Yoshiko Burke

- 513 556 0164
- 4422 Aronoff
- yoshiko.burke@uc.edu
BFA, Kansas City Art Institute, Kansas City, MO
BA, International Christian University, Tokyo, Japan
Autumn Quarter 2009 Courses
- 23DGTL321 Motion Design I
- 23DGTL371 Digital Design Seminar IV
- 23DGTL401 Digital Design III
- 23DGTL488 Independent Studies
- 23FDST731 Design Graduate Studies
- 23FDST831 Design Graduate Studies
Topics of research and/or creative and professional work
Interactive Communication Design
During the past few years, Yoshiko Burke has had several papers published about digital narrative design and digital media education. She has also produced interactive projects that have garnered national awards including the Telly Awards (Award of Distinction: Documentary - Web Video Category), the Broadcast Education Association Media Arts Festival (First Place: Interactive Multimedia Category), and the Broadcast Education Association Media Arts Festival (Best of Festival: King Foundation Award for Interactive Multimedia).

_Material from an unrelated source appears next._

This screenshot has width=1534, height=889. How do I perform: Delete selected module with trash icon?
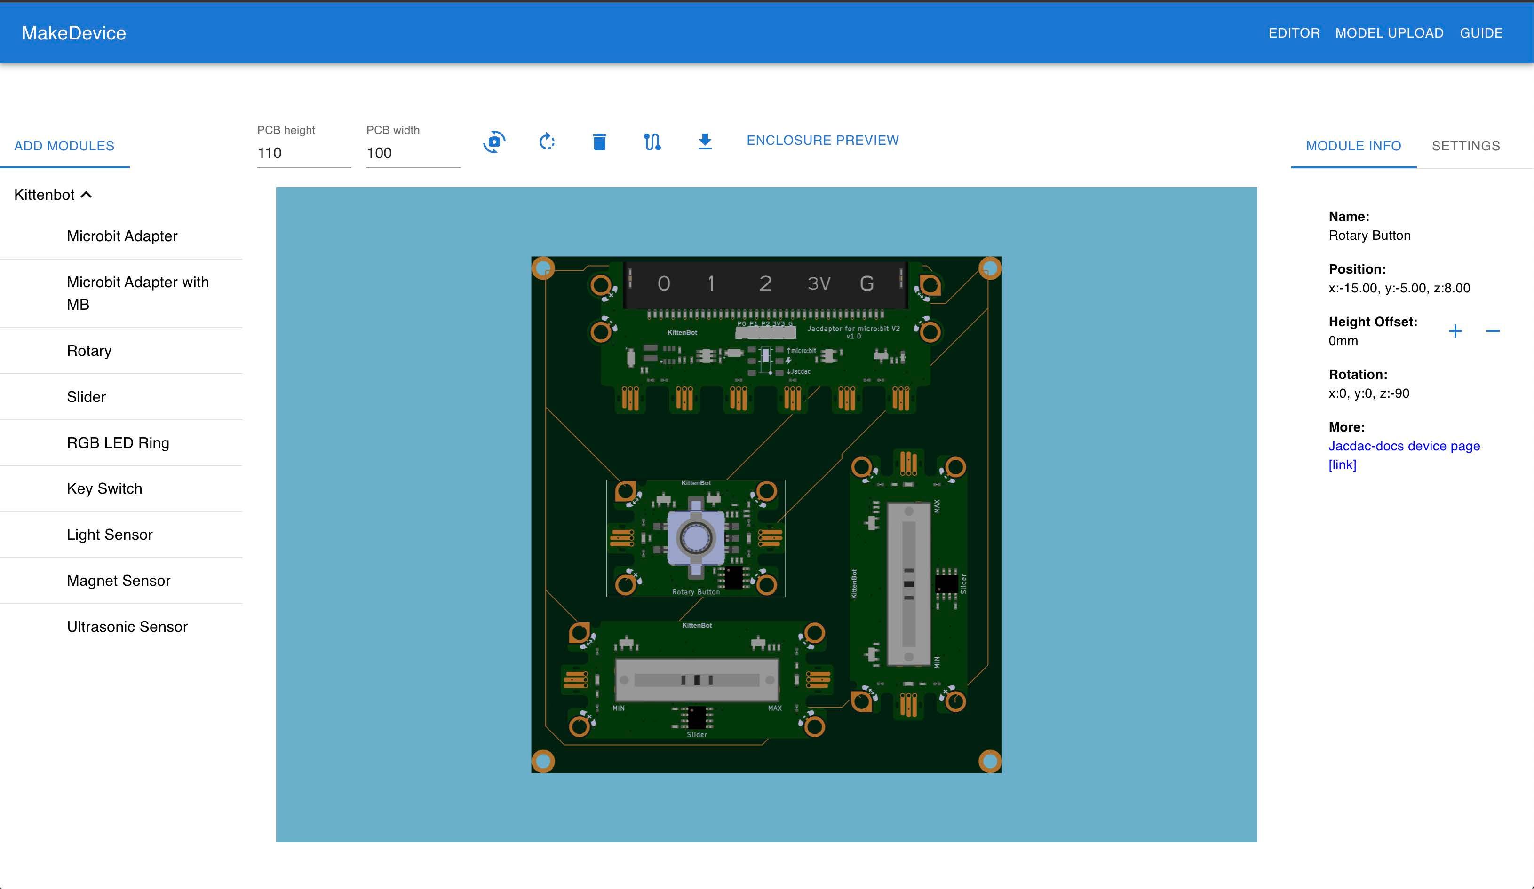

Prior to her tenure with the University of Cincinnati, Professor Burke has worked professionally over the past decade in the area of Digital Design. She has produced web/multimedia content for a number of Fortune 500 clients, including NCR, RCA, Procter & Gamble, Shockwave.com, New Line Productions, Inc. and Egreetings.com. Yoshiko also served as a Professor at the Savannah College of Art & Design from 1994-96, and worked as an in-house designer for Sanrio Co, Ltd. in Tokyo and as a free-lance illustrator during the late 1980s and the early 1990s. Her work has been featured in Fiberarts Design Book Five and Cosmopolitan Japan. Her artwork has also been exhibited both nationally and internationally.
Her current digital media projects include: Wade in the Water, an educational website about Underground Railroad in the Ohio River Valley, Apparel Making in Fashion Design: An Interactive CD-ROM, contracted by Kyohaku Yeonuk Publishers in Korea, and an interactive web documentary, The New Issei, winner of a 2006 Ohio Arts Council grant, which examines the sense of cultural identity and process of transformation experienced by a group of contemporary first-generation Japanese immigrants.